Now, the world of computing is entering its next stage, which is marked by the delivery of increasingly sophisticated applications over the Internet, and it goes by several names, according to Ballmer. "The shorthand I like to use when we're talking about this evolution . . . is software plus services," he said. "Some people like to use software as a service, and I think that basically has certain implications that I don't think are right. Some people talk about Web 2.0; that's got other implications that I don't think are exactly right."
Microsoft's vision of software plus services blends four different phenomenon, Ballmer says. First, it must work with desktop-resident software (read: Windows and Office). Secondly, it must offer a rich Web-based user interface (which is where Microsoft's new Silverlight "Flash killer" comes into play). It must work in both online and offline modes, and include mobile and server components.

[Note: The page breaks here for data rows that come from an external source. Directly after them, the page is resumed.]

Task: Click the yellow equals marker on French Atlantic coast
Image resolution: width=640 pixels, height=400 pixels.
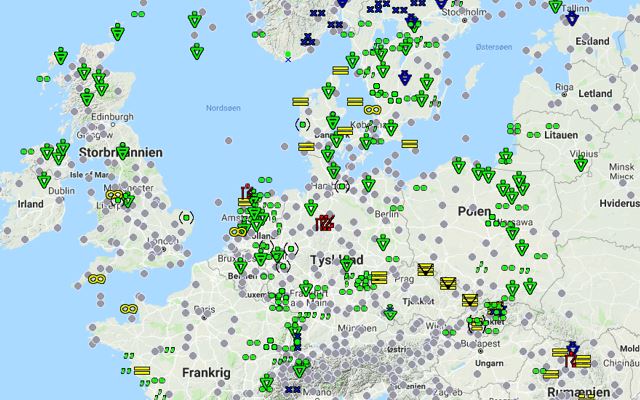Action: [142, 371]
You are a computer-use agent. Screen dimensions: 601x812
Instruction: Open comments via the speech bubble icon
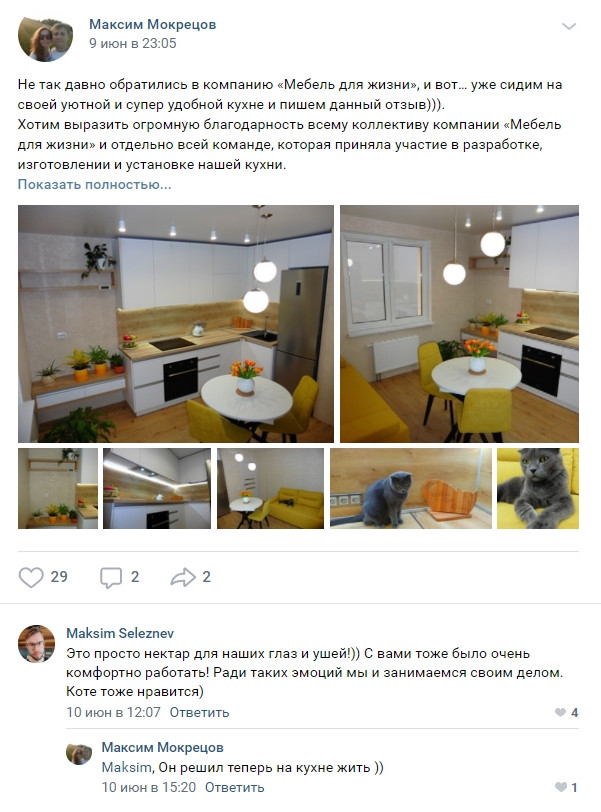tap(111, 577)
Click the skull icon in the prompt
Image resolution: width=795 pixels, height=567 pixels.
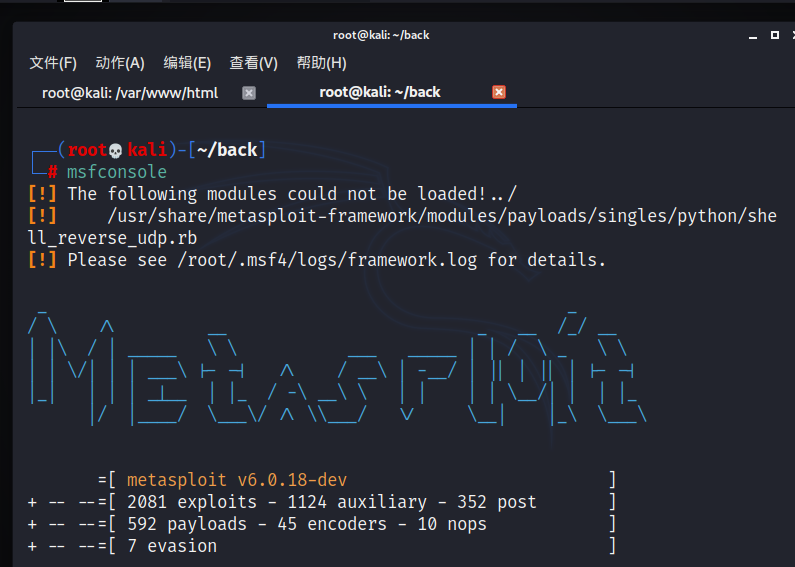(115, 151)
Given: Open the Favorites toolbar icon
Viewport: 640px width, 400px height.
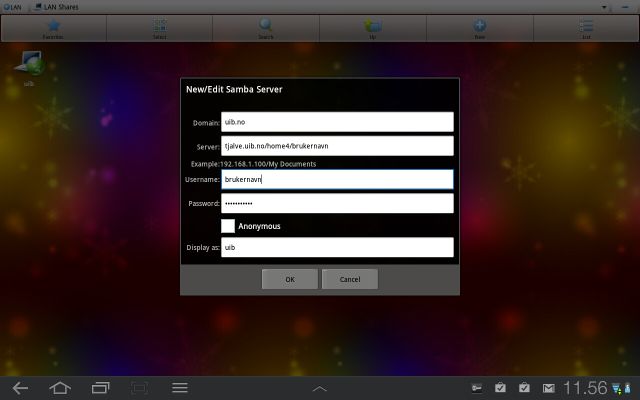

Microsoft is building a new software-plus-service platform to make "cloud computing" a reality for Microsoft, Ballmer says. "We are in the process today of building out a services platform in the cloud," he said. This new service-based infrastructure includes new models for management, development, storage, and networking.
"The programming model remains .NET and Windows, which is great, but we designed these things from the get-go to take advantage of modern technologies that allow for virtualization, scale-out, management, and the like," he said. "We're going to have a lot more to talk to you about in this arena in the next 12 months."
Microsoft is also building a series of interfaces to hook this "cloud infrastructure services" platform directly to applications from Microsoft and its partners. To that end, the company is devising ways to hook the new cloud platform into Windows Server, Active Directory, MOM, directory services, device management, collaboration, commerce, and search services, Ballmer said.
A big challenge facing Microsoft is satisfying various customer groups. On the consumer front, the company's cloud offerings will be Windows Live, Office Live, Popfly, Virtual Earth, and Live Search. Businesses will be presented with Office Live Small Business, hosted Exchange (which the company and its partners have offered for years), and CRM Live, which Ballmer debuted at last year's partner conference, and "Titan," the codename for the next release of Microsoft's multi-tenant CRM system. The software giant wants its enterprise partners to build software-plus-services on Titan, as well as its Dynamics ERP products. Exactly how this fleshes out will be interesting to watch.
"This is an ambitions project for us, but it's very important," Ballmer said. "As I said, we have a lot of news and things that we'll be talking about and unveiling for the first time in this area this year."